Pocos habían visto a aquellos Baskardo fuera de Sugarkea, de donde, según la leyenda, no salían más que a cazar o tomar mujer: un ejemplar grande, casi un gigante, envuelto en piel de oso y descalzo, y armado con hacha de sílex. Ninguno de los presentes pudo aguantarle la intensa mirada de reprobación que les dirigió.
– ¿Qué queréis? Os dije, hace cinco siglos, que no me molestarais en la siesta. ¿Qué queréis? -gruñó Baskardo, en un vasco tan prehistórico que apenas le entendieron.
– Hola, Baskardo -dijo el señor de Getxo.
– ¿Qué queréis?
– En las próximas fiestas te avisaré para poner tus bueyes contra los míos.
– ¿Qué queréis?
– Hace tiempo que no…
– ¿Qué queréis?
– Una ermita -desembuchó el señor de Getxo.
Baskardo nunca había oído esa palabra, pero su instinto la empotró infaliblemente en el centro del delirio en que ahora chapoteaba su pobre pueblo.
– No -emitió en tono profundo.
El obispo de Iruña se adelantó y el pueblo se dispuso a estremecerse ante el enfrentamiento.
– Os traemos a Dios -dijo el obispo.
– Los vascos éramos más vascos cuando andábamos sin dioses -dijo Baskardo.
– Este no es un dios cualquiera, sino Dios.
– Sí, Kixmi, lo conozco. Cuando un antepasado mío vio en el cielo la estrella de tu dios, pidió a la familia que lo tirara por el acantilado, para no ver la destrucción de los vascos, y ellos le tiraron y así no la vio.
El pueblo se removió con inquietud al oír aquella verdad que emergía limpiamente de la tradición. Siguió una reposición del viejo debate que sobre el tema había sostenido un Baskardo con el primer apóstol que, siglos atrás, apareció por tierra vasca para predicar la nueva religión: cuando el apóstol le nombró a Dios y a la Virgen, Baskardo le soltó que los vascos ya tenían esos artificios, y le nombró a Urtzi y a Amai; y como ni él mismo creía en ellos, retrocedió tanto en su escueto discurso que tocó el tiempo en que los vascos eran tan libres y bravos que vivían sin ningún fantasma.
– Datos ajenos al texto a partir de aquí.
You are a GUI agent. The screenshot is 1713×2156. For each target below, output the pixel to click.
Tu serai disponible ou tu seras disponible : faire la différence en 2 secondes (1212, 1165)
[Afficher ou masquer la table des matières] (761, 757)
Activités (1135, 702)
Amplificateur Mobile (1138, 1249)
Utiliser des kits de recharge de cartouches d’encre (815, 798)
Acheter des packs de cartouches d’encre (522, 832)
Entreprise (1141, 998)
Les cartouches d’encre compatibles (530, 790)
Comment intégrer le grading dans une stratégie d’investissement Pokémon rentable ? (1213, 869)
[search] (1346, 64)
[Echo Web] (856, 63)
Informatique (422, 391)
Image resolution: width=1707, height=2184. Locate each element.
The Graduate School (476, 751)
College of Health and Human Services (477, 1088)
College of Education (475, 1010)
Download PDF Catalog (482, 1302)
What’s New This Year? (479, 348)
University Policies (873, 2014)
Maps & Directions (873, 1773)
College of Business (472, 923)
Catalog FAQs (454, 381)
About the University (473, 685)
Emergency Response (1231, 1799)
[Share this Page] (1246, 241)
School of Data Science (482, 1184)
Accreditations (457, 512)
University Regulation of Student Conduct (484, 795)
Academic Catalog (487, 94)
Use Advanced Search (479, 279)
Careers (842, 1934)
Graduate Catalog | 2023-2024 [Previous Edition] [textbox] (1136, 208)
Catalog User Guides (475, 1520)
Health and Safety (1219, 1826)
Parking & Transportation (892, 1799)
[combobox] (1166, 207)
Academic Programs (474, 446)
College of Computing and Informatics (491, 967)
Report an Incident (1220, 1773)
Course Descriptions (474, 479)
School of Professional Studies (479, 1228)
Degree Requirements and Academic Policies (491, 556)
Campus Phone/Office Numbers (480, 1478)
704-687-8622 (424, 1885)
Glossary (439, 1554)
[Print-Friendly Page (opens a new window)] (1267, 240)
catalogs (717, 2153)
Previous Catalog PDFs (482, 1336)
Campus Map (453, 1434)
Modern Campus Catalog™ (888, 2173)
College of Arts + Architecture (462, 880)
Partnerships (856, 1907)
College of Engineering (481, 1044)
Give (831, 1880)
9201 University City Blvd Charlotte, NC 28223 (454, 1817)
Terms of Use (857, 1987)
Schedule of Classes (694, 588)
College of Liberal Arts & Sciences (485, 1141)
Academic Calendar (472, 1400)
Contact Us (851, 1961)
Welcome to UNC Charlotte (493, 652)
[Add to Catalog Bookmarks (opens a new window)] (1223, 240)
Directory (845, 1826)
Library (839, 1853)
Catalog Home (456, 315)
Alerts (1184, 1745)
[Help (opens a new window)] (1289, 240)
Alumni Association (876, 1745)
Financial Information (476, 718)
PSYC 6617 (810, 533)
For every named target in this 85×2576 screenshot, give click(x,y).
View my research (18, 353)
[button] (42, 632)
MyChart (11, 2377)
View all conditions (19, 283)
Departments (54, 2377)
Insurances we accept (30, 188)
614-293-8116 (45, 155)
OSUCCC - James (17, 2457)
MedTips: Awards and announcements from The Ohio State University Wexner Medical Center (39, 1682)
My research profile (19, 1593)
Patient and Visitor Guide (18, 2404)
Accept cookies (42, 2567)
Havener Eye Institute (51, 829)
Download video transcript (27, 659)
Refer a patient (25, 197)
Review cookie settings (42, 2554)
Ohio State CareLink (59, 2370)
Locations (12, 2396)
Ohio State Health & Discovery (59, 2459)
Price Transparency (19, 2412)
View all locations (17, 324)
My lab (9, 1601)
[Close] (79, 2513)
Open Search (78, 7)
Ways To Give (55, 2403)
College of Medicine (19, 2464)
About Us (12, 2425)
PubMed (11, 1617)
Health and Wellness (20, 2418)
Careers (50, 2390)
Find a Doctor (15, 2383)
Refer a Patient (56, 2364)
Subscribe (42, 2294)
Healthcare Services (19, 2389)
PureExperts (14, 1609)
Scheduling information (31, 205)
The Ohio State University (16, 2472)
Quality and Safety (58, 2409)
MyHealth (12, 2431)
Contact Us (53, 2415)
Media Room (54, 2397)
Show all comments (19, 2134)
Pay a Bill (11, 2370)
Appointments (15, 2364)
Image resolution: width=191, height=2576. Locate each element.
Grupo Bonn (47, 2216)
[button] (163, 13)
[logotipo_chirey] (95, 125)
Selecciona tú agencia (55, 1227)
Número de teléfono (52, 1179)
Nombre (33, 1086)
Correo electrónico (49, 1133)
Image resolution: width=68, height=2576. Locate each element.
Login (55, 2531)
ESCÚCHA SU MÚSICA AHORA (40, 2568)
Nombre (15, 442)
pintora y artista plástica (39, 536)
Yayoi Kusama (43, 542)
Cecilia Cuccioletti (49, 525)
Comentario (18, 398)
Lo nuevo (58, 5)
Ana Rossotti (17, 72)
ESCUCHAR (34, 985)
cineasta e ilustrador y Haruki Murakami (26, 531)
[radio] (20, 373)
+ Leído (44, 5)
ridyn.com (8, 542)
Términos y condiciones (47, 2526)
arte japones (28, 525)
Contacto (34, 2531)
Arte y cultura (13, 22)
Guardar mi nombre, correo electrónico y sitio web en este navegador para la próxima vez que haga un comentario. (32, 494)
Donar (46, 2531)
El pueblo reunido alrededor del roble volvió a estremecerse con esa rememoración. El obispo de Iruña se apresuró a cortar aquel regreso al paganismo.
– Vedlo, todavía con pieles, como un animal -dijo, señalando a Baskardo con el índice, en un gesto similar al que empleaba para sacar al demonio de los cuerpos-. Este pueblo necesita una ermita para empezar a ser civilizado.
Entonces se oyó de nuevo a Totakoxe:
– ¡Mi niño el ángel! ¡Mi niño el ángel! No dejará esa rama mientras no le hagamos su ermita. ¡Dios me ha perdonado!
– Os recuerdo que yo labraré casi gratis la talla -dijo Ermo.
Había tal fulgor en la expresión de Totakoxe, que pocos se atrevieron a dudar de que veía lo que decía ver.
– Así que te niegas, como siempre -dijo a Baskardo uno de los 47 Fundadores.
– ¿Para qué me habéis llamado? Ya sabíais lo que os iba a decir -dijo Baskardo.
– Queríamos ver si, cuando lo dijeras, Totakoxe seguía viendo al ángel -dijo el mismo anciano.
En el centro de una muchedumbre que no se atrevía ni a respirar, Baskardo se plantó en un par de lentas zancadas ante Totakoxe; la miró hasta el fondo de los ojos, para leer en los renglones de su sangre; y leyó lo que había en ellos; y supo Totakoxe que se lo había leído: le devolvió la mirada en forma de súplica lastimosa. Pero si Baskardo calló y salvó su vida, no fue por compasión, sino por entender, de pronto, que su tribu estaba tan perdida que ya sobraba todo; que, tanto si su pueblo mataba a Totakoxe como si la perdonaba, lo haría siguiendo la maldita ley del nuevo dios, del nuevo invento de los hombres: la mataría, no por razones vascas, sino cristianas; y la perdonaría por lo mismo, por haber visto a aquel espantajo con alas. Sintió Baskardo que los vascos habían caído en otra de las muchas trampas tendidas por los inventos a lo largo de las edades, y, esta vez, bajo una forma realmente inaudita y maliciosa, pues nunca había ocurrido que un Baskardo casi se sintiera obligado a dar su parabién a un maldito invento. Porque de su decisión dependía la vida de Totakoxe.